*ASSIGNMENT:*
Please reproduce every record exactly as written, leaving out the pictures.

==== DATA TO EXAMINE

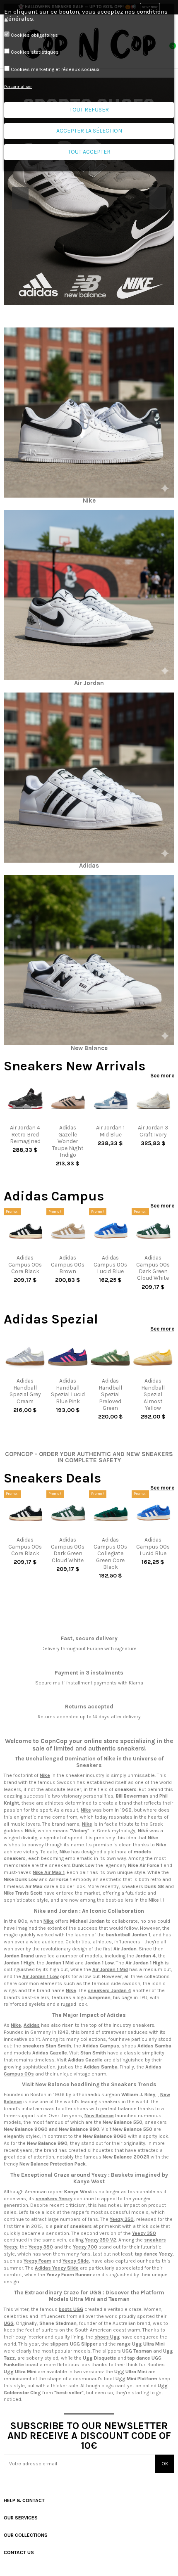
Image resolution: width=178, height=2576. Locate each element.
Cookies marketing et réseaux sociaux (55, 69)
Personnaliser (18, 86)
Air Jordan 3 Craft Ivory (153, 1130)
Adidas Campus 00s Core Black (25, 1264)
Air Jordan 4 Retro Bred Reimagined (25, 1134)
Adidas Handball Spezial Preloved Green (110, 1394)
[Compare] (25, 1118)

========

*RESULT OF THE EXERCISE:*
Image resolution: width=178, height=2576. Locate each element.
Cookies marketing et réseaux sociaux (55, 69)
Personnaliser (18, 86)
Air Jordan 3 Craft Ivory (153, 1130)
Adidas Campus 00s Core Black (25, 1264)
Air Jordan 4 Retro Bred Reimagined (25, 1134)
Adidas Handball Spezial Preloved Green (110, 1394)
[Compare] (25, 1118)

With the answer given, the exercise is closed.